(concurring).
When subscribing to the majority opinion on the original hearing, I was unaware of the notation contained on the Messick plat (prepared for the plaintiff *843bank in September, 1937, a short time prior to the sale to this'defendant) which read as follows: “Note: Drive way provision made in sale from Avoyelles Trust & Savings Bank to Union Bank of roadway 10' wide at a distance of 98' from S. E. Cor. of lot sold or intersection of Main St. and Mark, but same is erroneous as about 111.00 feet from said intersection is required to provide for a 10 ft. or roadway using drive way concrete wall as western boundary — strip remaining on Monroe St. 6' x 48.83 apparently belongs to the Avoyelles Bank of Marksville, title not transferred to Avoyelles Bank & Savings Bank.” In my opinion this notation is extraordinarily important in a determination of- the present litigation, and it is mainly responsible for my reaching a conclusion different from that which I previously entertained. (Italics mine)

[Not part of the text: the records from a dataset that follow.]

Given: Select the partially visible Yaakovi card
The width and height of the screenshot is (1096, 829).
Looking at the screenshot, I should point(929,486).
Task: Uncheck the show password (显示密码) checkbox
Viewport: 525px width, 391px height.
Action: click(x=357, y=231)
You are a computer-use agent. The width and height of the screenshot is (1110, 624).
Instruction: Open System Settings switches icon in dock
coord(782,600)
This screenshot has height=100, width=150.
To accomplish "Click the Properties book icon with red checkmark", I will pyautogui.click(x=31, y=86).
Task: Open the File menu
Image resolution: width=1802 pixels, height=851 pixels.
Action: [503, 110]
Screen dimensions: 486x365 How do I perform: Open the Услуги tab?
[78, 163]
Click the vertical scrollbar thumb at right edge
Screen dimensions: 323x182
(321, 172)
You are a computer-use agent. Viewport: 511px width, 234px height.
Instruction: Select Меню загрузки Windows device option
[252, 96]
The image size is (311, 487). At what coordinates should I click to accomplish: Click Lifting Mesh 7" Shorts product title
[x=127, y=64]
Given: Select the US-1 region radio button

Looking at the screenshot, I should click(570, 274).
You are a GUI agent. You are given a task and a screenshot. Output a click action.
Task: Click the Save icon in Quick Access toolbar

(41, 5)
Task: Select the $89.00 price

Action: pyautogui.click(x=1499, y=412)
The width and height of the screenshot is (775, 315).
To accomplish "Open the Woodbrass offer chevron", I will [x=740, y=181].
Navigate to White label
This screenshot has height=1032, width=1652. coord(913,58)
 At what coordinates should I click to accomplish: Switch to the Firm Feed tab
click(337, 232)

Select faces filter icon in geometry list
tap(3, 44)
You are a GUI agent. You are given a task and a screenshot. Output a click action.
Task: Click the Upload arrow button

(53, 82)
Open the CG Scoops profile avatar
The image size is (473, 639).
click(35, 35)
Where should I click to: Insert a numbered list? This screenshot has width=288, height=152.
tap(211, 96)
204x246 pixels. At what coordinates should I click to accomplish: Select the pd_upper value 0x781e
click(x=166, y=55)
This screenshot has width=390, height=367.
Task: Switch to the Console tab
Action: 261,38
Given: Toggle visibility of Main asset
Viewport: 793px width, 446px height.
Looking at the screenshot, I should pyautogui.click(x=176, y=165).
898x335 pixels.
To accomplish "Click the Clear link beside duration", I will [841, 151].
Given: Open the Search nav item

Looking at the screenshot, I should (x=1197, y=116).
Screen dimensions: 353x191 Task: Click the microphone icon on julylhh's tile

My view now is that had the parties to the instant transfer intended that the concrete curbing was to be Roy’s eastern boundary (as is contended herein by plaintiff) a call of 111' from the southeast corner of the Union Bank lot, rather than 108' therefrom, would have been inserted in the deed. . This, of course, was not done.
Moreover, in preparing such deed plaintiff’s attorney, it seems to me, should have recited therein that the curbing was to be that eastern boundary.
For these reasons I respectfully concur in the result reached on this rehearing.